EXCERPTED PASSAGE
____________________

Opinion, Berkeley Blogs

The Honeymoon Mutation

By Malcolm Potts

I have been both a practicing obstetrician and a research embryologist. The more I learn about human the evolution of human sexuality the more fascinating it becomes. In a recent study in Science magazine, Stanford scientist Rajiv McCoy and colleagues[i] found evidence of a mutation that may have become more common because in our hunter-gatherer ancestors it make the time between the first intercourse and the first pregnancy longer – in short, a mutation that made the honeymoon last longer.

When I did my research at Cambridge University I was a close friend of Bob Edwards, who received the Nobel Prize for the first test tube baby 1977. Today, about 3% of children are born as a result of in vitro fertilization. One result is that more and more is being discovered about the genetic structure of the fertilized egg in the first days of life. One of the most common abnormalities observed is an incorrect number of chromosomes, technically called aneuploidy.

Human development is not like a modern factory meticulously following a blue print.  A stunning 30% of fertilized eggs are destroyed naturally because they are abnormal, even before the woman knows she was  pregnant.  These natural, spontaneous abortions are a necessary and healing process, because if one in three babies really did survive to have a devastating abnormality, few women would wish to risk getting pregnant.

McCoy’s discovery is that chromosomal errors are more common in women who also carry a genetic mutation with the curious name polo-like kinase 4 (PLK4). PLK4  is associated with failures in the complex cellular machinery that separate the chromosomes as the eggs and sperm develop.

Evolution is not about what is good, just, or beautiful – it is about what works. And what worked for most of human history was whatever enabled an individual to pass more of their genes to the next generation. It is scientific common sense that a genetic abnormality, such as PLK4, should have disappeared generations ago if it made women less fertile.  Yet the Stanford scientists provide evidence that this mutation has become more common with the passage of time.  So, what could possibly explain such a counterintuitive finding?

____________________

TASK LIST
1 - Reproduce the blog post on the honeymoon mutation from "Opinion, Berkeley Blogs" to "honeymoon last longer.", inclusive.
2 - Decide whether the blog post supports each statement below, answering yes or no and quoting the words that settle it: (a) The author has worked as a research embryologist. (b) About 3% of children are born through in vitro fertilization. (c) The Stanford scientists found that the PLK4 mutation has become less common over time.
3 - List every person named in the blog post.
The material has nothing to do with the blog post, and the blog post has nothing to do with the material.

____________________

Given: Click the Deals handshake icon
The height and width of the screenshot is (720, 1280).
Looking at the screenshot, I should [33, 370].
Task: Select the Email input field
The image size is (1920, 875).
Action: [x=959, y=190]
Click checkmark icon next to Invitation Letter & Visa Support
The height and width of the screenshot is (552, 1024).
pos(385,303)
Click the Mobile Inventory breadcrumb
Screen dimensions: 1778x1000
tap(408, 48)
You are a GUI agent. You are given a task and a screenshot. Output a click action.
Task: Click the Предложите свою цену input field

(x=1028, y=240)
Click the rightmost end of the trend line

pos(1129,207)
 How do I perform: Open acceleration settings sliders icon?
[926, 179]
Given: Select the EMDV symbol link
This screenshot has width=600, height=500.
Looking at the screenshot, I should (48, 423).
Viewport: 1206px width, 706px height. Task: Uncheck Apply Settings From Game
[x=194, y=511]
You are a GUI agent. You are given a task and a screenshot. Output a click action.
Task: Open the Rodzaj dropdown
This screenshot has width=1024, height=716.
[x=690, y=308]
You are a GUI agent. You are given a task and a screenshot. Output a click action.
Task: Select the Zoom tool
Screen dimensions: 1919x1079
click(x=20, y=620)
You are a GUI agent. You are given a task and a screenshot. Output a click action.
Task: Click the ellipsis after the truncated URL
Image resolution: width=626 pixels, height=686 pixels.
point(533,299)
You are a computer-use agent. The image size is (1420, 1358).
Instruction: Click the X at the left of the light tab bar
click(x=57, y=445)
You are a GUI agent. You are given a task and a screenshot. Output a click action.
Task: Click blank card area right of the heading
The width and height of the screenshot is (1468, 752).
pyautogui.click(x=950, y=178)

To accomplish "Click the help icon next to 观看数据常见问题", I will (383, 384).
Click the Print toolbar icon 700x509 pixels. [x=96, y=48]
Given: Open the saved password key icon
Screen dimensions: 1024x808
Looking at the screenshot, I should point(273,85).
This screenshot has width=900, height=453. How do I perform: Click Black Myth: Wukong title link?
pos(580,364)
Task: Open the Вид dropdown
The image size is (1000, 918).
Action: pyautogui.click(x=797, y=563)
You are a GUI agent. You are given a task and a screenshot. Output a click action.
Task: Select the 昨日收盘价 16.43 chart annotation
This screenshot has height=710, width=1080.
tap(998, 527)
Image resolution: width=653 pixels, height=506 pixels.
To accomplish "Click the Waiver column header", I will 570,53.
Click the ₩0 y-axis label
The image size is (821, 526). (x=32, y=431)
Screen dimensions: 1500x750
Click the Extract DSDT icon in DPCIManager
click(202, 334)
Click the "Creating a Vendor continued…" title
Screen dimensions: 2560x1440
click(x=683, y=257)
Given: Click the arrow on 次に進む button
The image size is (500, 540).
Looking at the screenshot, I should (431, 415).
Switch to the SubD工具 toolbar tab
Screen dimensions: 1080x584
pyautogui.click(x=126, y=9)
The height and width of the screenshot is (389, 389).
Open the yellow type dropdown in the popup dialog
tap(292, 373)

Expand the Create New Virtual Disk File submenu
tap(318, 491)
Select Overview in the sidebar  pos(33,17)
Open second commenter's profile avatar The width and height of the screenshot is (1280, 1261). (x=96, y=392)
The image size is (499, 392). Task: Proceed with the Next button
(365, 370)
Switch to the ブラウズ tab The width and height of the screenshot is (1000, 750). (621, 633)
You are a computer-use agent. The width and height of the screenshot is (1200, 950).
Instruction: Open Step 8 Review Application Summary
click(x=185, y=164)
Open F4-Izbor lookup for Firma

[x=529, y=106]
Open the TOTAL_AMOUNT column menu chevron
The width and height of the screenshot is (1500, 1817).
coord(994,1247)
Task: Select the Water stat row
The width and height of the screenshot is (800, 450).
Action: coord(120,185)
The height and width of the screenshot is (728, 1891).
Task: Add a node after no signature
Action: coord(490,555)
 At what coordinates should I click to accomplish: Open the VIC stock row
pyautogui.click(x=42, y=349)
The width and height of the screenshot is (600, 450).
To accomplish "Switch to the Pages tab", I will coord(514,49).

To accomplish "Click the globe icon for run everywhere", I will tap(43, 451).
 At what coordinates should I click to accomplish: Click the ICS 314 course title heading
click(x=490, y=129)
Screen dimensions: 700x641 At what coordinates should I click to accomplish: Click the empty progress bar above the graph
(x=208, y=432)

____________________

ANSWER SECTION
1 -
Opinion, Berkeley Blogs

The Honeymoon Mutation

By Malcolm Potts

I have been both a practicing obstetrician and a research embryologist. The more I learn about human the evolution of human sexuality the more fascinating it becomes. In a recent study in Science magazine, Stanford scientist Rajiv McCoy and colleagues[i] found evidence of a mutation that may have become more common because in our hunter-gatherer ancestors it make the time between the first intercourse and the first pregnancy longer – in short, a mutation that made the honeymoon last longer.

2 -
(a) Yes: "I have been both a practicing obstetrician and a research embryologist."
(b) Yes: "Today, about 3% of children are born as a result of in vitro fertilization."
(c) No: "Yet the Stanford scientists provide evidence that this mutation has become more common with the passage of time."

3 -
Malcolm Potts
Rajiv McCoy
Bob Edwards